しかし、人の数だけ関わり方が違うと最初から言ってしまうと手掛かりが無くなってしまいますから、ある程度、その目的に沿って類型化することには効果があると思います。
さて、社員が自律的に仕事に向き合い、保有能力を充分に発揮し、さらに課題に対して自ら能力開発に取り組んでもらえればこんなに楽なことはないのですが、実際は、動機づけ、気づきの促し、課題開発への態度形成など、様々な立場からの支援が行われることになります。
その際に問題になるのが効果性です。
そこで社内外を見るに「学ぶ」うえで大きくは2つのタイプがあるようです。
ひとつは「高野豆腐型社員」です。
特徴は、吸収力が高く、組織の求めがどんどん染み込むことです。一方で、染まってしまうと個性が目立たなくなります。
このタイプの社員は、頻繁なフィードバックや研修が効果的ですが、主体性をもって自律的学ぶ態度に物足りなさを感じます。
もうひとつが「ポン菓子型社員」です。
こちらの特徴は、個の強さがあるが殻が固く、何物も染み込みにくいことです。
このタイプの社員は、どうやって組織が期待する役割を理解、腹落ちしてもらうかに周囲が悩みます。

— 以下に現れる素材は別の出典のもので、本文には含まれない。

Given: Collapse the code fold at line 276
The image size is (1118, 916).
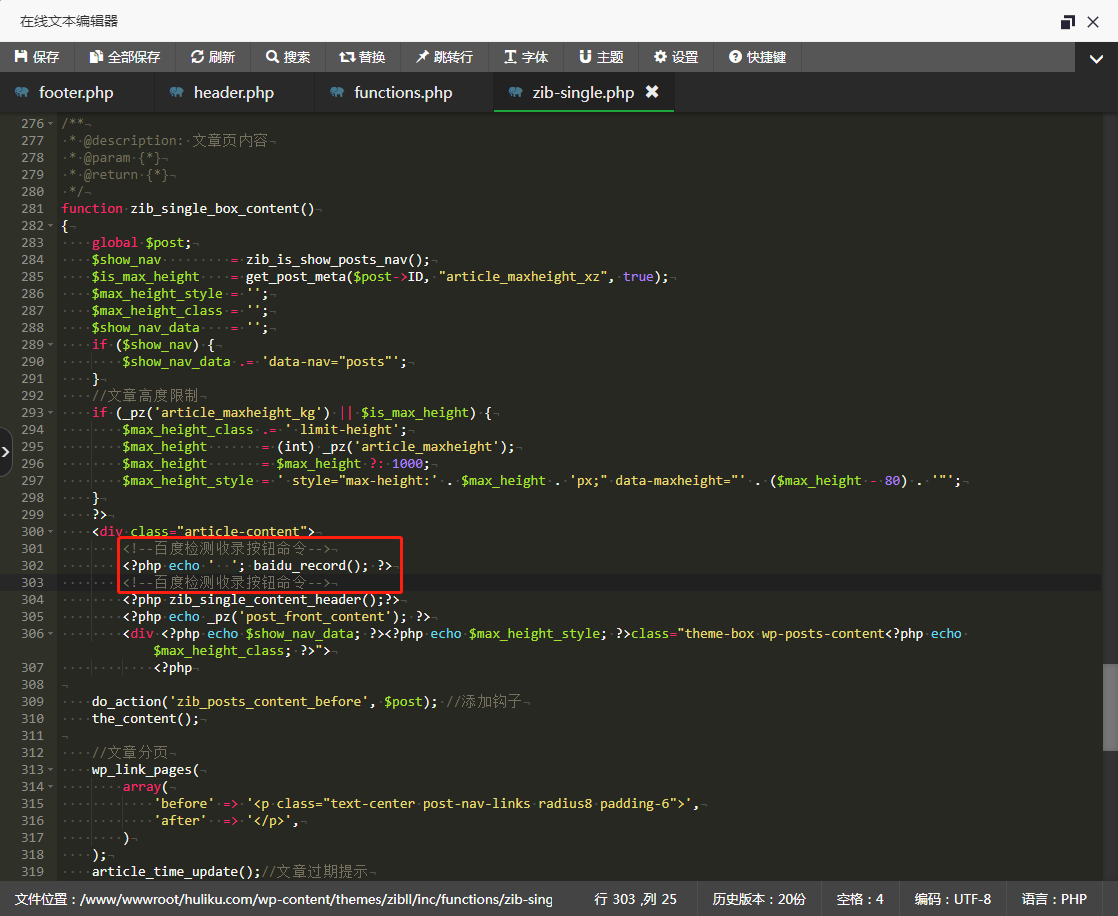Looking at the screenshot, I should [51, 124].
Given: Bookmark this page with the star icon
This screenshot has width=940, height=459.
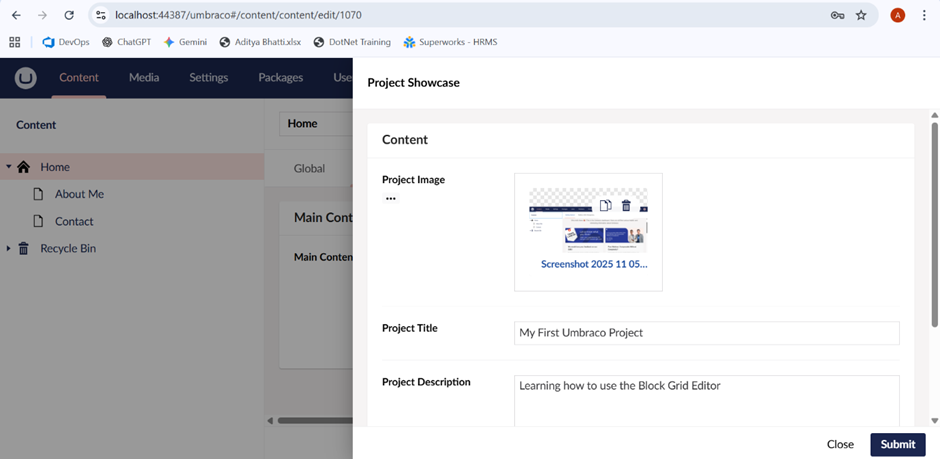Looking at the screenshot, I should 861,15.
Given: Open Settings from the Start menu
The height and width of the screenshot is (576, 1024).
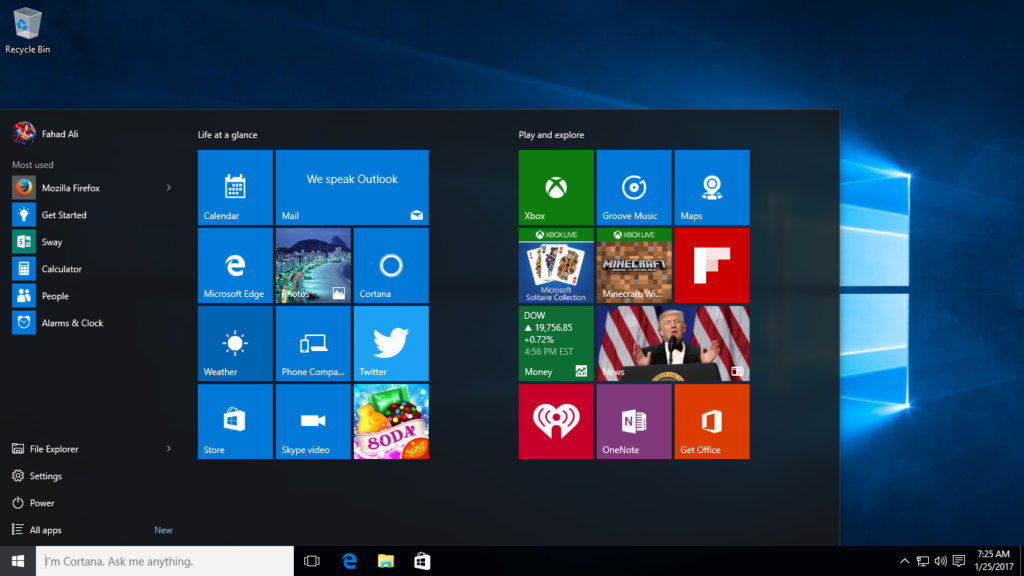Looking at the screenshot, I should (45, 475).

そして、フィードバックや研修を実施するより仕事の中で直面する困難な課題にぶち当たることではじめて何が足りないのかを考え始めます。
期待や役割を伝えるより、壁を実感するために必要な経験が効果的であり、加圧して一気に減圧することで弾けるポン菓子のような強度のある課題が役立ちます。
ところで、フィードバックも染み込む一方で、自律的に学び自己モデルを更新するという、両方の型の特徴を持つ社員も居ます。この社員は、組織の役割や期待を超えて成長するので、自然と組織の中核人材となっていきます。
一生懸命関われば関わるほど混迷する、または、経験から学ぶために役割をあたえたけど自立できない。
こんな場合は、本人のタイプに合わせて関わり方を変える必要があるでしょう。